Enquanto ajudava o marido a se deitar, Maria Celeste foi assaltada pela lembrança do passado, quando era apenas uma mocinha recém casada. Naquela época, ela e Rubens só possuíam o dia para trabalhar e a noite para repousarem num quartinho que a amiga de sua mãe cedera. Foram tempos tão difíceis, pensou, pouco dinheiro e muitos sonhos pela frente. A gravidez os pegaram de surpresa, recém casados, como poderiam criar um bebê que lhes tomariam o tempo e dinheiro que não tinham? Ambos decidiram que o aborto seria a melhor opção para os três.
Cobriu o marido com um lençol, os olhos tão distantes, estariam perdidos também no passado? Ela se deitou ao lado dele e o abraçou. Deus certamente o perdoara, era homem e pensou no bem estar deles dois, mas ela, tendo o dom de ser mãe, matar um filho ainda na barriga era uma afronta contra seu próprio dom divino, não merecia perdão algum. Todas as noites dos últimos 45 anos, antes de dormir, pensava em como seria o rosto daquele anjo. Quanta dor sentia e a quanto tempo! Era como viver flutuando sozinha num céu noturno, onde a luz das estrelas distantes era seu único consolo, pois sua ânsia pela aurora parecia afastá-la constantemente. 'Nunca poderei remediar meu maior pecado'.
A noite resplandecia lá fora. O temporal passou, deixando um céu de lua cheia salpicado de estrelas. As estrelas, filhas da lua, era o que a mãe de Maria Celeste costumava dizer-lhe quando era pequena.
Sim, as filhas da lua, junto com a mãe, lançavam sua luminescência pela janela entreaberta do quarto de Carlinhos e iluminava um quadro com uma foto de família. Ele próprio, ao lado, dormia um sono inquieto.
A luz do céu noturno também se fazia ver através do vidro da janela de outro quarto. Cassimiro sonhava, como nunca se lembraria ter sonhado antes, a luz noturna caía sobre seu rosto relaxado, onde um sorriso insistia em permanecer.

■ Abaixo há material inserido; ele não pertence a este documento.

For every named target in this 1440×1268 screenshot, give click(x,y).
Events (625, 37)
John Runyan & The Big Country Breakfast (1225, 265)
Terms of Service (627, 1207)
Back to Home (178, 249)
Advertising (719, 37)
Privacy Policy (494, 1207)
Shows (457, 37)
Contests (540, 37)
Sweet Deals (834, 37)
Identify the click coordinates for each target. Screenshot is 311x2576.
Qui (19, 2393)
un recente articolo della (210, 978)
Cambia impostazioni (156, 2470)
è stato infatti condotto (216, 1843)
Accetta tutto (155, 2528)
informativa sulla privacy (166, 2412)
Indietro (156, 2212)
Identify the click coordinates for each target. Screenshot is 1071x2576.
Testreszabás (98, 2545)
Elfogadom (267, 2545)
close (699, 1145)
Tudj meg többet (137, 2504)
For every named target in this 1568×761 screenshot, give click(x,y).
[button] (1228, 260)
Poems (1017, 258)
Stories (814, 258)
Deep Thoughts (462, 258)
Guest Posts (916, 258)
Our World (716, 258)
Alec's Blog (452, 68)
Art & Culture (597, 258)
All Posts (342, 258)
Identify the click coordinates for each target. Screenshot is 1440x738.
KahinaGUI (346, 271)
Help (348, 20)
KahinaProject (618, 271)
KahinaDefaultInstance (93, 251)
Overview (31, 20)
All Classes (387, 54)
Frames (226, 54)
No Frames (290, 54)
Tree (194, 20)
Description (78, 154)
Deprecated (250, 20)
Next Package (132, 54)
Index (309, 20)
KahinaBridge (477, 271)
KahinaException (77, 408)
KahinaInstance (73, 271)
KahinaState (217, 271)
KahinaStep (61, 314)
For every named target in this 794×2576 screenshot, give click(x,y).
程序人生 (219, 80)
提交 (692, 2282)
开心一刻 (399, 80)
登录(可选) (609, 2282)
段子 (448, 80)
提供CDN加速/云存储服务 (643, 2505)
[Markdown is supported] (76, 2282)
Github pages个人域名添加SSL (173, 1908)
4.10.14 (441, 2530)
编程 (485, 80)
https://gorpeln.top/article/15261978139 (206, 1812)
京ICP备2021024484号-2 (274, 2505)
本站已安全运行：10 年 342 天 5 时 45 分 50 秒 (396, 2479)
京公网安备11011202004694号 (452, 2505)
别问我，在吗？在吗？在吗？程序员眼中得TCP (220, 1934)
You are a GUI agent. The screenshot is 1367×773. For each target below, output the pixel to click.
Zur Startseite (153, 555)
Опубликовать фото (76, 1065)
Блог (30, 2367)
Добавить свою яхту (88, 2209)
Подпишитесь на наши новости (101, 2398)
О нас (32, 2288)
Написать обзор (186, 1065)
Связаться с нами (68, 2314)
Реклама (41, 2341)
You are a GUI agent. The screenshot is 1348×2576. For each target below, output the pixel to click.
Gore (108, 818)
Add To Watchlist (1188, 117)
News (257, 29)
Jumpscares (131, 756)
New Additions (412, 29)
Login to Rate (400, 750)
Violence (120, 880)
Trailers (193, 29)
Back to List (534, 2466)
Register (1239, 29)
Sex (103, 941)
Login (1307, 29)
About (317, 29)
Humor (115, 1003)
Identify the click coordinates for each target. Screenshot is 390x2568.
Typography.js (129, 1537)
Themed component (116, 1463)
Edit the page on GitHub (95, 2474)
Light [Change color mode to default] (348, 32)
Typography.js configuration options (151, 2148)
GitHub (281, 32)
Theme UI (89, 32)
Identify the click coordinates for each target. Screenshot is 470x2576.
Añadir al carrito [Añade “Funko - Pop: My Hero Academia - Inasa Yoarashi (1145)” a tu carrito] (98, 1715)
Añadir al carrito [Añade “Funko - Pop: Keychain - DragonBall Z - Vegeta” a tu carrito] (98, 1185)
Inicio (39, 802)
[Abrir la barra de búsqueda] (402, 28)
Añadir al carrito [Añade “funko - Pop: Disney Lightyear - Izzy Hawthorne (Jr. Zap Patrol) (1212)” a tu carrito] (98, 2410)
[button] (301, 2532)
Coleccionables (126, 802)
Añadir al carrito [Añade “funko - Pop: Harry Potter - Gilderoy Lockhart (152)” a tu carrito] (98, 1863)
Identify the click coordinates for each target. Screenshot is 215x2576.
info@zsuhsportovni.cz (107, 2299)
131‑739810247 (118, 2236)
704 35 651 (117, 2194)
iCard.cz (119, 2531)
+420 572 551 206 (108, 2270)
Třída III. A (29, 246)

Na sala, Marco trancava a porta e adentrava a casa pensando em não fazer ruído. Sua mente era como um caleidoscópio que girava em meio a tantos pensamentos, instintos e emoções. Por isso errou seu quarto, adentrou um outro onde as paredes eram rosa, o quarto que fora da sua irmã. Ainda abrigava fotos dela, sorridente, nas paredes e no criado mudo, mas o rosto ao luar ali na cama não era o dela. Passou as mãos no rosto, os olhos muito espertos dançando, a respiração acelerada e a raiva eletrificando seu corpo e o fazendo tremer. Pulou na cama, agarrou o pescoço fino e o apertou. Os olhos de Cassimiro se abriram, surpresos, temerosos, tentavam focar-se no rosto tomado pelas sombras, tão próximo do seu.
Por quê tanta dor agora? Os pulmões socavam o peito magro. As veias começavam a pulsar cada vez mais devagar. Baba caiu sobre a testa e pareceu queimá-la. A luz do quarto se acendeu no momento em que a dos olhos de Cassimiro se apagaram para sempre.
Marco virou-se. O pai, de pijama, com um braço estendido, avançava sobre ele, 'tão lúcido'! Derrubou o filho no chão com um golpe.
Maria Celeste apareceu na porta, as mãos cobrindo a boca. Viu o rosto arroxeado de Cassimiro, inerte e ainda com um fraco sorriso. Carlinhos a amparou para que não caísse.
Mas quem poderia ampará-la, tendo agora a culpa de mais uma morte?